Redditor GALACTICA-Actual has a brilliant exposition on this:
I’m ex law enforcement, and yes, this was an asshole move. I don’t know anything about this guy, so I’m not going to try to speak to his motivations, but this is problematic in a few ways.
Yes, if we run someone for a warrant and they pop, we’re duty bound to arrest them. And that’s how it should be.
The problem arises that people with warrants will possibly not seek shelter and may die because of that. Warrants can be for things as minor as traffic offenses.
“Why would someone let a traffic offense go to warrant?” you ask.
Most minor warrants involve fines not paid or small stints in County. For many of these people missing that much work can cost them everything: Their place to live, food, their job. So, they take their chances, and opt for survival over paying their dues.
This is just a hard cold reality of a large portion of our population.
Next: That they will be checking I.D.s at the door. Now you’re getting into Fourth Amendment, Police State territory. This is no different than setting up random check points on the street and demanding identification from everyone who wants to pass, simply in the hope you’re going to find someone who has a warrant. There is no probable cause, and no exigent circumstance.
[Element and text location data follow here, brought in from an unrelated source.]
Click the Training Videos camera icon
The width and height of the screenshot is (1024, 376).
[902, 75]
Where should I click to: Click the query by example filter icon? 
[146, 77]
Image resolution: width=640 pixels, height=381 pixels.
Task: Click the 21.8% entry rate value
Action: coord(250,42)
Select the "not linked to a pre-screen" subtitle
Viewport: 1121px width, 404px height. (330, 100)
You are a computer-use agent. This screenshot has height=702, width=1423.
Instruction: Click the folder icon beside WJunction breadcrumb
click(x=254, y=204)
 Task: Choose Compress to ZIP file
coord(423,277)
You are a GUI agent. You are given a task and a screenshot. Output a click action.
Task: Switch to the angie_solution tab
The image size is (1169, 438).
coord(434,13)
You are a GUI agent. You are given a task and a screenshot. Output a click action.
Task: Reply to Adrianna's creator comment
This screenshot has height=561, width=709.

There is no exigent circumstance in the shelter scenario, either. There is no urgent circumstance or condition that someone having a warrant being allowed into the shelter would create. This is simply trolling. The assertion the Sheriff made, that they would be able to make the shelters safe because this would enable them to turn away sex offenders fails the test, since sex offenders don’t necessarily have warrants. The majority of them generally don’t, since a high percentage of them are on parole, and that would violate them, and they’d be back inside in a flash.
And before you say it: In the articles I read this morning, no mention was made in any of them by the Sheriff of using the Sex Offender Registry. And even if they did, unless they can provide a non custodial alternate safe place, they legally would not be able to refuse them entry.
The bottom line is this: No one deserves to die because they have a warrant for arrest. And there are people who, not only will not come, themselves, but their families will choose to stay with them. These are human beings: Flawed, yes. Some pretty bad, yes. But human beings, and now is not the time to sort it out. Not at the cost of lives.
And the unfettered assault on people’s Constitutional rights should never be tolerated, and someone sworn to uphold the laws of the land should be vigorously defending those rights.
This is just more Southern Justice, John Wayne cop bullshit.